Female foeticide is not yet a major problem in this country – not to the extent of affecting the gender ratio. Yet it does happen:

  • “…a few months ago, The Daily Telegraph showed the ease with which these gender-specific abortions can be acquired in Britain. Undercover reporters found private doctors willing to authorise such terminations, with some agreeing to falsify the paperwork. Doctors were caught on film agreeing to an illegal request – all the evidence needed for prosecution. The Crown Prosecution Service initially agreed.”

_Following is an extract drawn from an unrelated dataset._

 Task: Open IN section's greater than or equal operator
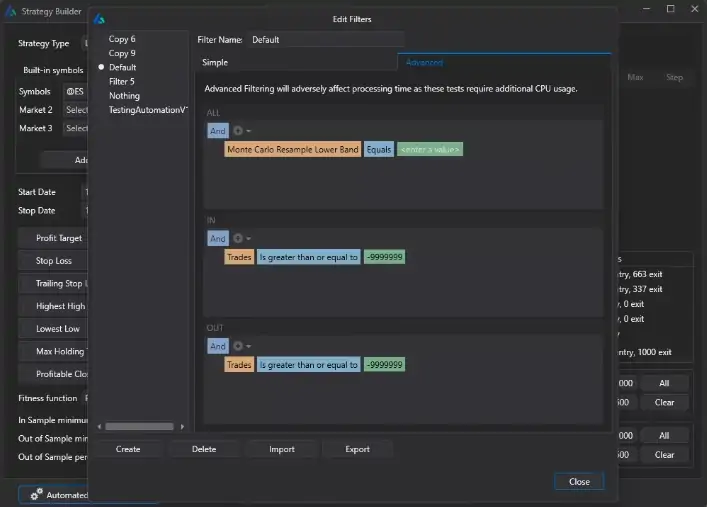(x=308, y=257)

Then, last week, came the news that the CPS had decided that the prosecution would not go ahead, despite the fact that gender-specific abortion in this country is against the law. However, as Nelson explains, bringing a prosecution would require that the abortion law be upheld as it was originally intended:

  • “In deciding not to prosecute the doctors exposed by The Daily Telegraph, part of the CPS’s argument was that doctors are given ‘wide discretion’ to ‘interpret’ the law. This is a polite way of saying that the law is almost entirely ignored. In theory, the mother’s health should be at risk before an abortion is authorised. In practice, Britain offers abortion on demand.”

In other words, the widespread availability of abortion in this country depends on a loose interpretation of the law. The implication, therefore, is that if the authorities were to uphold the law rigorously in order to prevent female foeticide, they would have to uphold it rigorously in other cases too.

Fraser Nelson argues that the solution is to make gender-specific abortion a specific offence against the law.

Any such move, though, would open up a debate that supporters of abortion on demand would not wish to take place. For instance, if it’s not OK to kill an unborn child because she is female, why is it OK to sanction her destruction because she has Down’s Syndrome?

These are questions that a ‘pro-choice’ society would rather not face – which is why we can expect this and any related issue to be quitely, but firmly, avoided.